Once again, this summit is unlikely to be remembered for anything EU leaders could agree on but, rather, for what eurozone leaders, in particular, were unwilling to even discuss. Namely, getting to the root of sorting out the eurozone’s short-to-medium-term future.

As the BBC’s Paul Mason asks on his blog:

Why, within the space of 12 days, do we get a “grand bargain” to create a Euro Stability Mechanism (11 March), which is then (a) knocked back by Finland (b) defied by Portugal (c) renegotiated at the behest of Germany’s FDP coalition partner so they can do a tax giveaway in the coming elections; and (d) excludes Ireland anyway?

Chancellor Angela Merkel’s, and by extension Germany’s, focus on what are, in the grand scheme of things, minor details is starting to betray a worrying resemblance to an obsessive-compulsive’s inability to recognise the bigger and far more important realities in life. Merkel’s two ‘victories’ from this summit appear to be the fact that Germany will now pay in its share of capital to the permanent post-2013 eurozone bailout fund over five years rather than four and an EU commitment to “stress test” nuclear power stations. These are both pretty obvious bones thrown to the domestic German audience – the SPD and Greens are breathing down the neck of Merkel’s CDU party in important regional elections – but will do little to reassure people that the eurozone is serious about tackling its problems. Not for the first time, domestic politics is pitted against eurozone imperatives.

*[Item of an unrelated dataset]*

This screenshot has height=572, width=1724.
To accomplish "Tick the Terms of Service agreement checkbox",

True, the proposals on economic governance and tighter fiscal discipline were broadly endorsed, but earlier German proposals have been watered down and there’s still much to play for in regards to how much of the package will be credibly enforceable. How will Italy and Greece cope with demands to get their debt-to-GDP below the 60% threshold?

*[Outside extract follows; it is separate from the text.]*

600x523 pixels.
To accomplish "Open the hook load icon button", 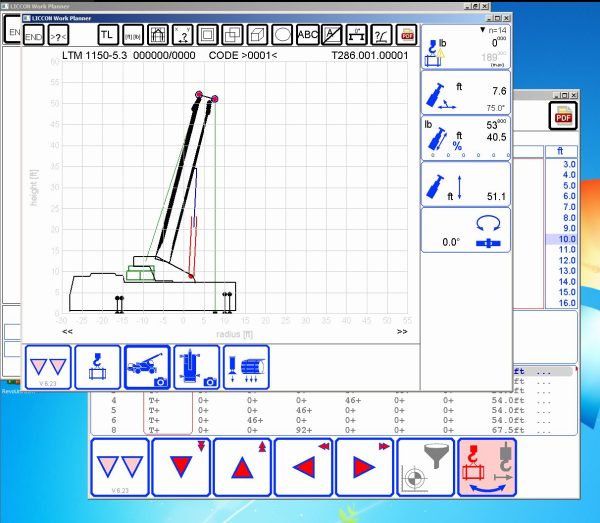I will tap(97, 367).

Partly also due to Finnish resistance, eurozone leaders were unable to reach agreement on how to top up the existing temporary bailout fund, which, with Portugal more or less in a state of political and economic crisis seems a little complacent to say the least. We’re told that all will be settled at the next summit in June – but haven’t we heard this before; “It will all be sorted next time, no need to worry”.

Maybe Merkel and the rest of the eurozone’s leaders just prefer working under pressure. June really will be cutting it fine: Portuguese elections are expected to have been held only a week or so before and the new attempt at credible stress tests for Europe’s banks are due to be published.

How much longer can the eurozone live an alternate reality?